L'Italia è ancora per
secoli divisa, ma Roma è la Capitale predestinata: è
l'unica città d'Italia e del mondo che abbia una storia
universale.
Nel Risorgimento si grida: «Roma
o Morte!» È il grido che sale dalle profondità
della stirpe, che in Roma e solo in Roma si riconosce: è il
grido che sarà ripreso, dopo Vittorio Veneto, dalle
generazioni delle trincee, che spezzano definitivamente ogni
inciampo, disperdono ogni equivoco, frantumano i residui orgogli di
un localismo, retaggio di età ingrate, e innalzano a Roma un
altare splendente nel cuore di tutto un popolo e del Natale di Roma
fanno il Natale della Nazione, che lavora e cammina.

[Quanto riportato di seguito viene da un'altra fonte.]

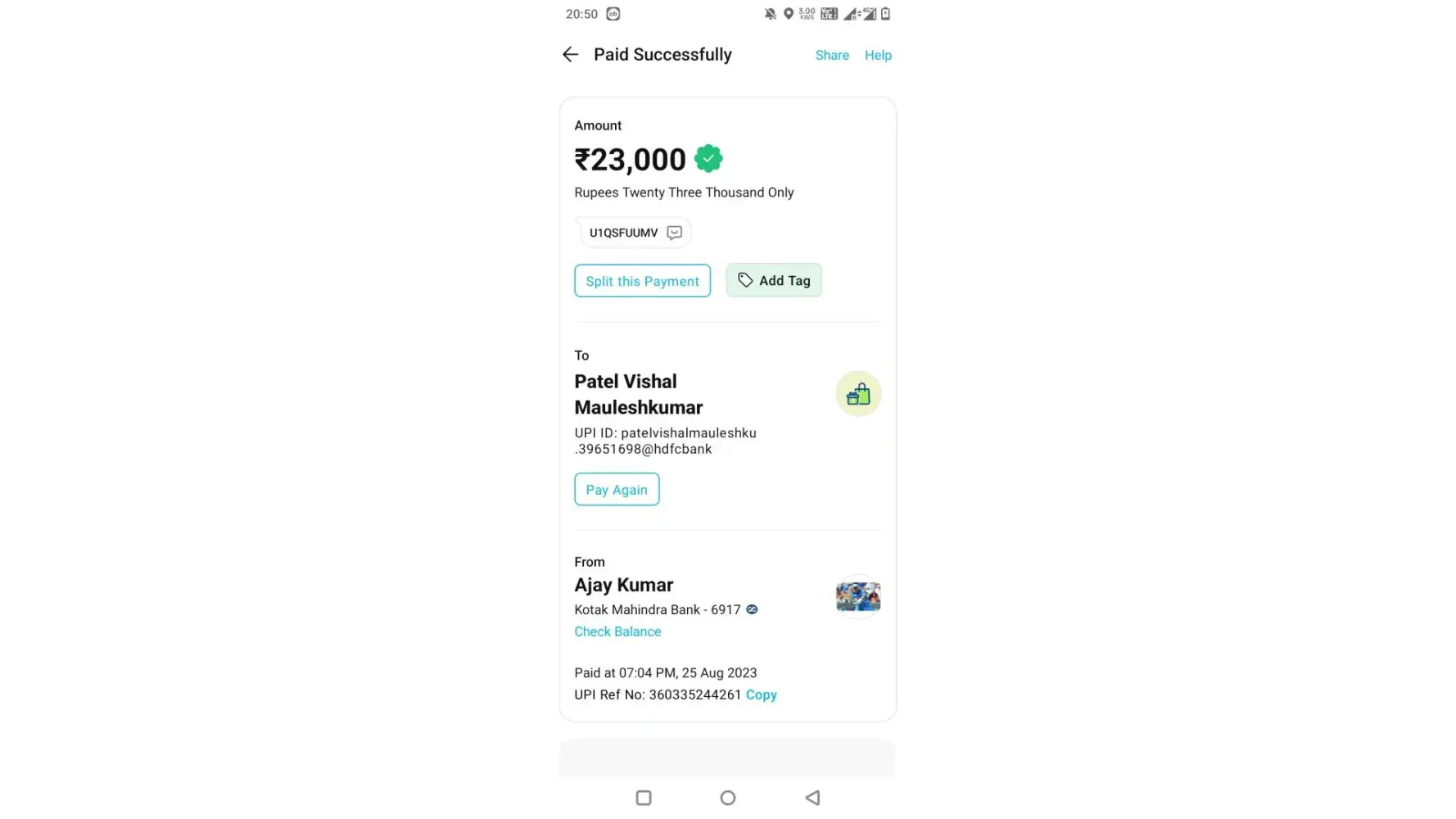1456x819 pixels.
Task: Click Split this Payment button
Action: coord(642,281)
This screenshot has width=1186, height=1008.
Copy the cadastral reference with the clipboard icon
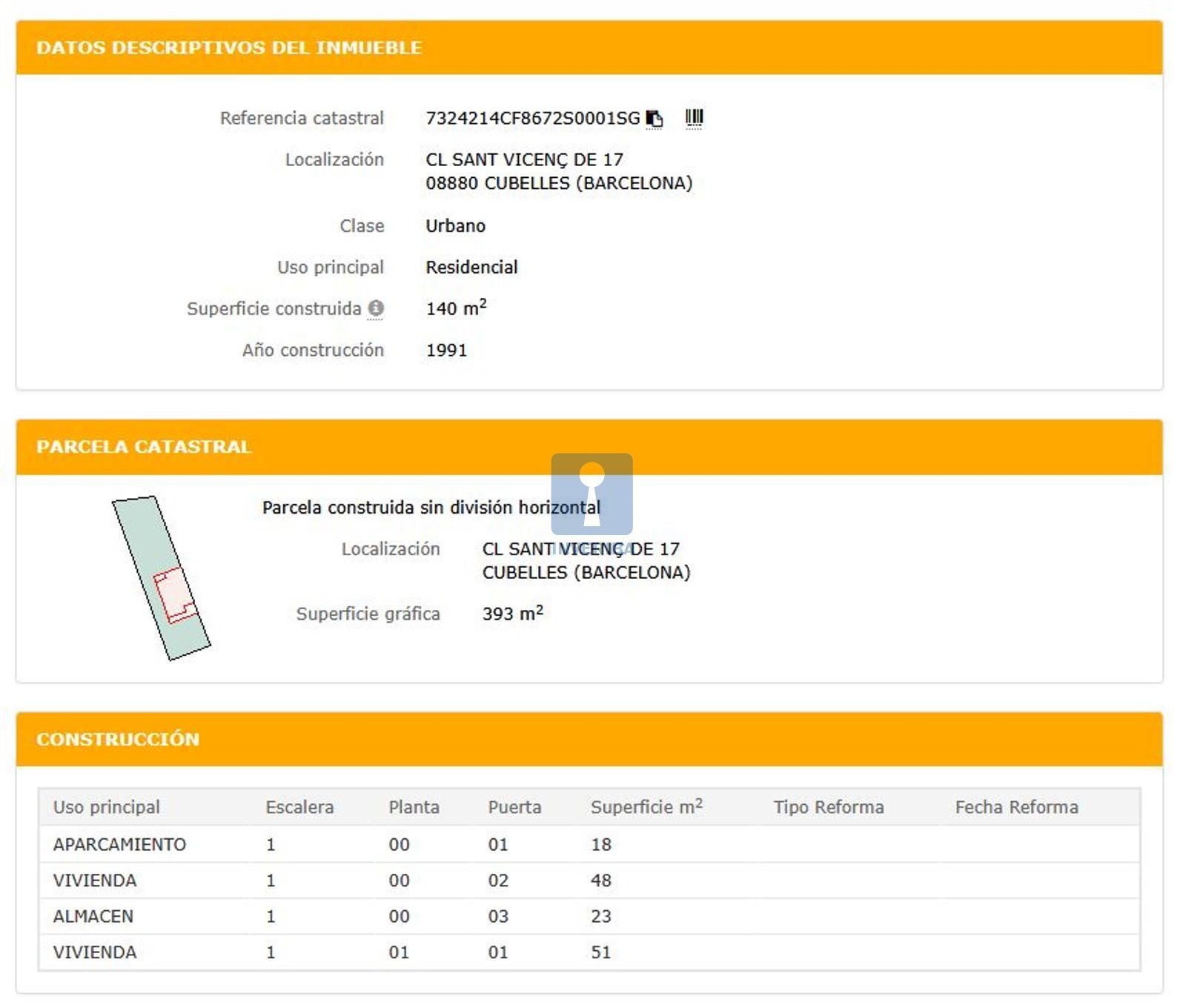click(x=654, y=119)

Ecco che il Fascismo si trova di
fronte al problema della Capitale. I problemi di Roma, la Roma di
questo XX secolo, mi piace dividerli in due categorie: i problemi
della necessità e i problemi della grandezza. Non si possono
affrontare questi ultimi, se i primi non siano stati risoluti. I
problemi della necessità sgorgano dallo sviluppo di Roma e si
racchiudono in questo binomio: case e comunicazioni. I problemi della
grandezza sono d'altra specie: bisogna liberare dalle deturpazioni
mediocri tutta la Roma antica, ma accanto alla antica e alla
medioevale, bisogna creare la monumentale Roma del XX secolo. Roma
non può, non deve essere soltanto una città moderna,
nel senso ormai banale della parola; dev'essere una città
degna della sua gloria e questa gloria deve rinnovare incessantemente
per tramandarla, come retaggio dell'età fascista, alle
generazioni che verranno.
(segue...)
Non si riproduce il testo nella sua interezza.